И я решила… решилась сделать то же, что и обычно. Уйти. Ведь надеяться… с ним – не на что.
Пошли слухи о том, что я пропала. Меня искали, но не нашли. А потом, позже… когда он перестал скрываться и назвался иным именем – мою «смерть» тоже приписали ему. Сомневаюсь, чтобы он возражал. Одной смертью меньше, одной больше… какая разница? Всё равно крови на нём было столько, что даже христианский ад, со всеми его ирреальными и потому особо жуткими кошмарами и пытками, был бы для него слишком хорош и спокоен…
Зачем ты хотел этого? Я тебя никогда не пойму. Что хорошего в том, чтобы жить так долго? Видеть, как умирают все, кого ты любишь… Хотя ты ведь никогда не любил. Для тебя, может быть, такая жизнь и была бы благом.
А я – я любила многих. Разных. Но на него был похож только ты. Неужели
это моя судьба – тысячу лет ждать… а потом тут же терять?

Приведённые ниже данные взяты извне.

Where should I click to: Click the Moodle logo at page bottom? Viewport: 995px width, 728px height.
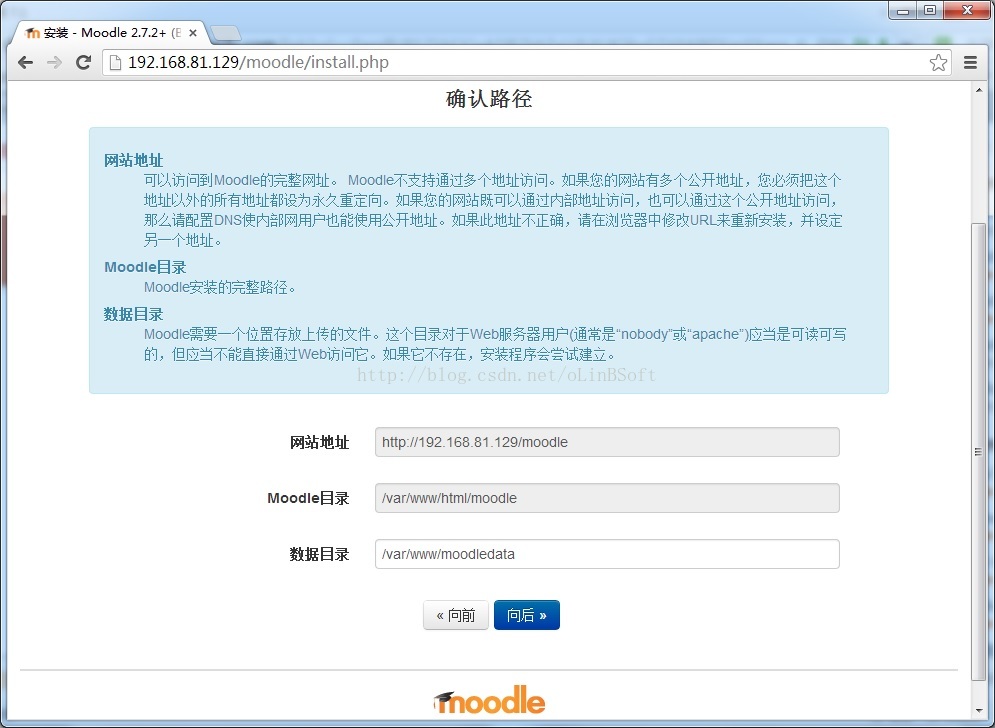click(489, 700)
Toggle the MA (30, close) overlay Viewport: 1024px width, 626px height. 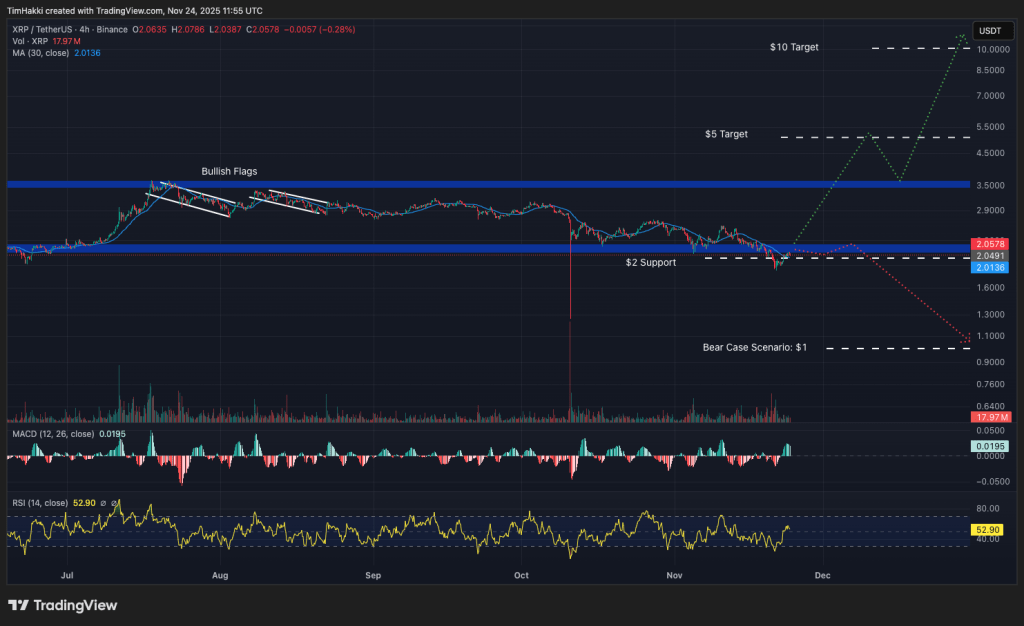click(x=42, y=53)
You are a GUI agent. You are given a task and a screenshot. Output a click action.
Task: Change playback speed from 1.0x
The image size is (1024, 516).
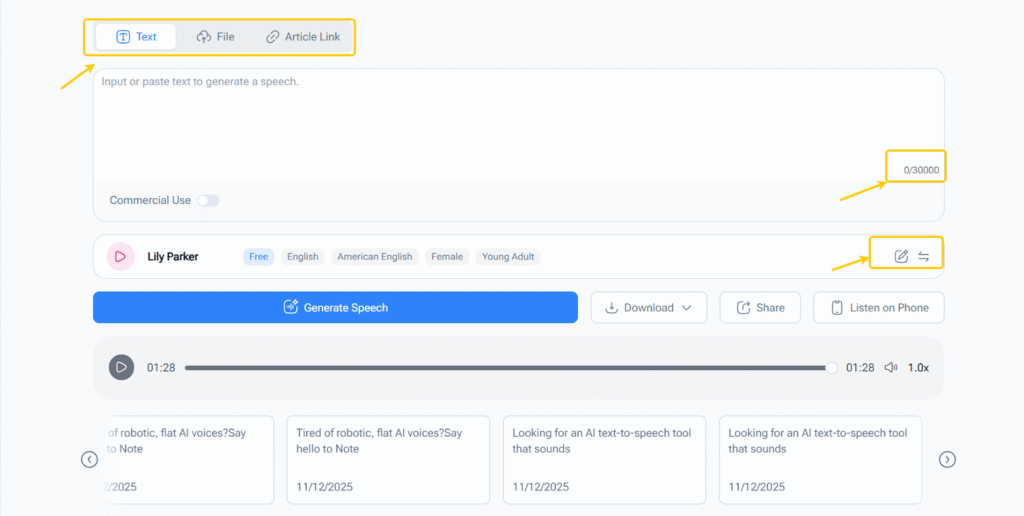(x=918, y=367)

Какой в этом смысл?
Но жить надо. Потому что в глубине души я всё ещё надеюсь на то, что когда-нибудь смогу стать счастлива. Может быть, ещё через тысячу лет. Неважно. Всё, что я по-настоящему могу – это ждать.

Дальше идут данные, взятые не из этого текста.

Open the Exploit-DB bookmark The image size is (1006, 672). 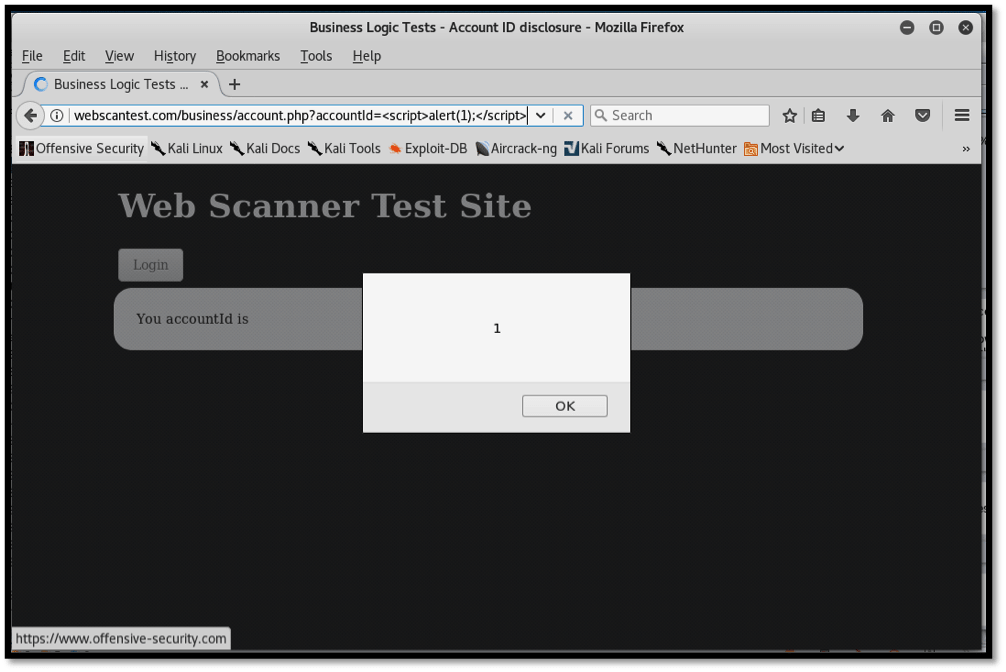(x=427, y=148)
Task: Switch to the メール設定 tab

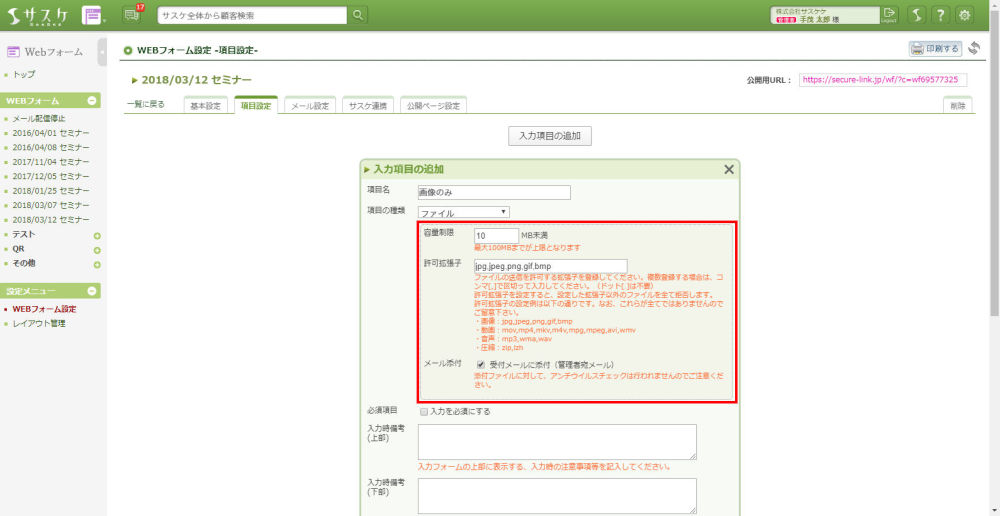Action: coord(310,106)
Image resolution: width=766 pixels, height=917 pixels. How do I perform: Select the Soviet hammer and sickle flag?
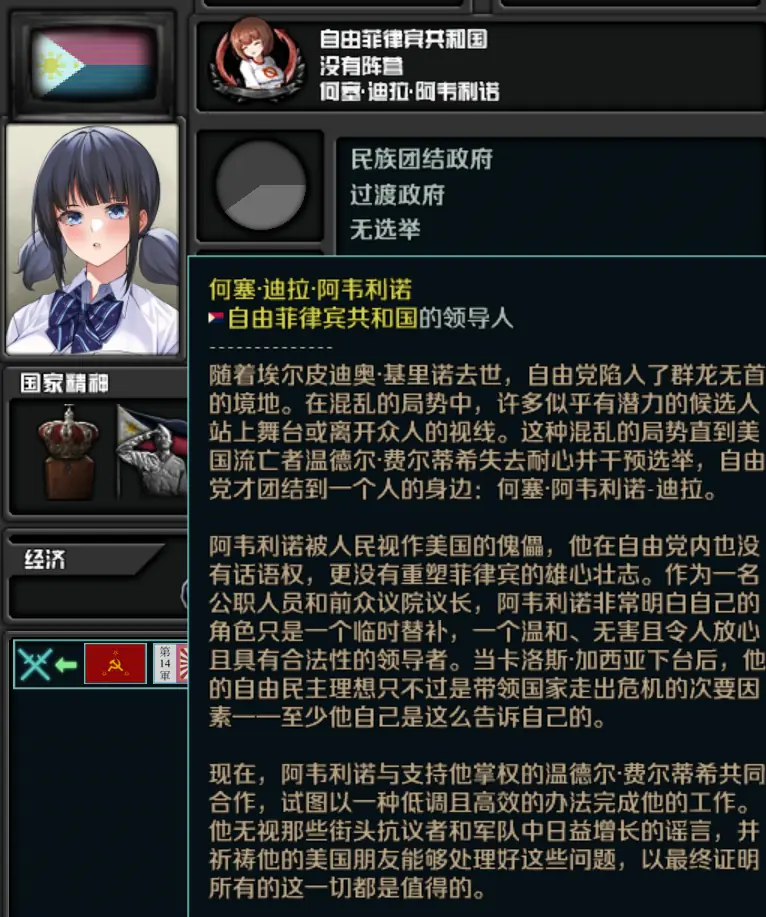115,664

Я жива. А от тебя остался только пепел… тоже. Наверное, это к лучшему. Потому что всё – к лучшему.
Но почему-то я не могу чувствовать так. Наоборот, мне очень больно. Так же, как тогда.
– Что с тобой, Луна? – спрашивает кто-то и трогает меня за плечо.
Гермиона улыбается. Ещё бы ей не улыбаться – они все наконец-то добились, чего хотели. Они выиграли… победили… наконец-то.
Ещё бы ей не улыбаться.
– Ничего, – я пожимаю плечами, принимая предельно невинный вид. – У тебя кровь на щеке.
– К чёрту, – она усмехается. – Главное, что мы победили… Мы победили, Луна! – И она радостно смеётся, запрокинув голову и глядя в весеннее, синее небо. – Можешь себе это представить?
Наверное, у меня недостаточно счастливый вид – она, похоже, решает, что я ещё в шоке от произошедшего, ещё не поняла и тому подобное. Гермиона мимоходом треплет меня по плечу и убегает назад, к остальным. Кружится по поляне, хватает их за руки, и так они принимаются прыгать и танцевать от радости – уже все вместе, – ликующе крича что-то… А я стою в стороне. И они не трогают меня.
Им не до меня. Что ж, тем лучше.
Победили… Я могу себе это представить, Гермиона. Могу, но не хочу… я вообще ничего сейчас не хочу. Вот почему так хорошо притворяться слегка сумасшедшей: никому и в голову не придёт подозревать тебя в чём бы то ни было. Так уж наверняка никто не догадается, кто на самом деле чокнутая Луна Лавгуд.
А я буду ждать ещё тысячу лет, меняя обличья и имена. Я буду ждать. Какая разница, чего?